20 fat bodies of 5d old mutant larvae were dissected into RNAlater. The RNA was isolated using Macherey-Nagel NucleoSpin RNA II isolation Kit following the manufacturer’s protocol.
Label
Biotin
Label protocol
The quality of the isolated RNA was determined with a NanoDrop ND 1000 (NanoDrop Technologies, Delaware, USA) and a Bioanalyzer 2100 (Agilent, Waldbronn, Germany). Only those samples with a 260 nm/280 nm ratio between 1.8–2.1 and a 28S/18S ratio within 1.5–2 were further processed. Total RNA samples (30 ng) were reverse-transcribed into double-stranded cDNA with Two-Cycle cDNA Synthesis Kit (Affymetrix Inc., P/N 900494, Santa Clara, CA). The double-stranded cDNA was purified using a Sample Cleanup Module (Affymetrix Inc., P/N 900371, Santa Clara, CA). The purified double-stranded cDNA were in vitro transcribed in presence of biotin-labeled nucleotides using an IVT Labeling Kit (Affymetrix Inc., P/N 900449, Santa Clara, CA).

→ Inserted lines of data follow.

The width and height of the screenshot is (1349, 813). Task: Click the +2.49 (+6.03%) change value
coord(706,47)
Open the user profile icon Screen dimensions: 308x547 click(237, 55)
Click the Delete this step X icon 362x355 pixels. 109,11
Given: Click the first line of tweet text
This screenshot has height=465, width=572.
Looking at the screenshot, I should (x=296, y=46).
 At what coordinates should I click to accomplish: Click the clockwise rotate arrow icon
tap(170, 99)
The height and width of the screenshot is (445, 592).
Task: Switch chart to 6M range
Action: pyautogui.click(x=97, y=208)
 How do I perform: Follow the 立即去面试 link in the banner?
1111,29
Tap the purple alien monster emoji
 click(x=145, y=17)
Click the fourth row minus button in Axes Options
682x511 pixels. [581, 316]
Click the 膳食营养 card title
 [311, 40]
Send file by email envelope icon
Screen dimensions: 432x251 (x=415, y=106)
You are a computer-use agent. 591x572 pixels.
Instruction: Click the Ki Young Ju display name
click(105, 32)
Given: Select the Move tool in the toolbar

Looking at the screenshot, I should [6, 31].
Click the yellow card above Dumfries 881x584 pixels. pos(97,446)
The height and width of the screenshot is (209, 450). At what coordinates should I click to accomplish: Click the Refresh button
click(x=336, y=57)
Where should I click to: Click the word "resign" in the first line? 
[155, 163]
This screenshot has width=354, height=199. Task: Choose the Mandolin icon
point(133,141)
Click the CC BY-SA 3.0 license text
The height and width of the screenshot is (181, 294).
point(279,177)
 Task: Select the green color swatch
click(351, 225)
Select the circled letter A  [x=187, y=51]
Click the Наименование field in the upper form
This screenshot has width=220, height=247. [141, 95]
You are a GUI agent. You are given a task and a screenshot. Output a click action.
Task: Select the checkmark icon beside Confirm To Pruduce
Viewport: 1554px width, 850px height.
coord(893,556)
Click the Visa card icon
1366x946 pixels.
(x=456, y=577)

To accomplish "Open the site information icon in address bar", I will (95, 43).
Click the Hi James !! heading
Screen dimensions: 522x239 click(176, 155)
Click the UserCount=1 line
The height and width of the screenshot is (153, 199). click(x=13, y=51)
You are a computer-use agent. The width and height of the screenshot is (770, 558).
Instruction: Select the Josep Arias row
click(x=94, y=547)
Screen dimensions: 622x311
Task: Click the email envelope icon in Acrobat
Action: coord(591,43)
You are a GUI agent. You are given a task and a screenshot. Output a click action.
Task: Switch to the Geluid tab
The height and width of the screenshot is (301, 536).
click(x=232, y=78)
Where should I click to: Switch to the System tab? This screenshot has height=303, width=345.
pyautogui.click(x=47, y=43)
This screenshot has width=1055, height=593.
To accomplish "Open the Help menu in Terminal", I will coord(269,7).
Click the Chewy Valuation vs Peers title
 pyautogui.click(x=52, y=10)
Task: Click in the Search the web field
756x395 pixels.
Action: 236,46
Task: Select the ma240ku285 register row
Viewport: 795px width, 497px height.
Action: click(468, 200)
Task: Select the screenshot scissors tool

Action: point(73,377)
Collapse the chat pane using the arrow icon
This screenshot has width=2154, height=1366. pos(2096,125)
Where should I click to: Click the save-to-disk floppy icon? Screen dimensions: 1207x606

The biotinylated cRNA was purified using a Sample Cleanup Module (Affymetrix Inc., P/N 900371, Santa Clara, CA) and its quality and quantity was determined using NanoDrop ND 1000 and Bioanalyzer 2100.
Hybridization protocol
Biotin-labeled cRNA samples (15 µg) were fragmented randomly to 35–200 bp at 94°C in Fragmentation Buffer (Affymetrix Inc., P/N 900371, Santa Clara, CA) and were mixed in 300 µl of hybridization buffer containing a hybridization Control cRNA and Control Oligo B2 control (Affymetrix Inc., P/N 900454, Santa Clara, CA), 0.1 mg/ml herring sperm DNA and 0.5 mg/ml acetylated bovine serum albumin in 2-(4-morpholino)-ethane sulfonic acid (MES) buffer, pH 6.7, before hybridization to GeneChip® Drosophila Genome 2.0 Arrays for 16 h at 45°C. Arrays were then washed using an Affymetrix Fluidics Station 450 EukGE-WS2v5_450 protocol.
Scan protocol
An Affymetrix GeneChip Scanner 3000 (Affymetrix Inc., Santa Clara, CA) was used to measure the fluorescent intensity emitted by the labeled target.
Description
KG_02
Data processing
Data processing was performed using the Affymetrix GCOS 1.4 software (Affymetrix Inc., Santa Clara, CA). After hybridization and scanning, probe cell intensities were calculated and summarized for the respective probe sets by means of the MAS5 algorithm (Hubbell et al 2002). To compare the expression values of the genes from chip to chip, global scaling was performed, which resulted in the normalization of the trimmed mean of each chip to a target intensity (TGT value) of 500 as detailed in the statistical algorithms description document of Affymetrix (2002). Quality control measures were considered before performing the statistical analysis. These included adequate scaling factors (between 1 and 3 for all samples) and appropriate numbers of present calls calculated by application of a signed-rank call algorithm (Liu et al., 2002). The efficiency of the labeling reaction and the hybridization performance was controlled with the following parameters: Present calls and optimal 3' /5' hybridization ratios (around 1) for the housekeeping genes, for the polyA spike in controls and the prokaryotic control.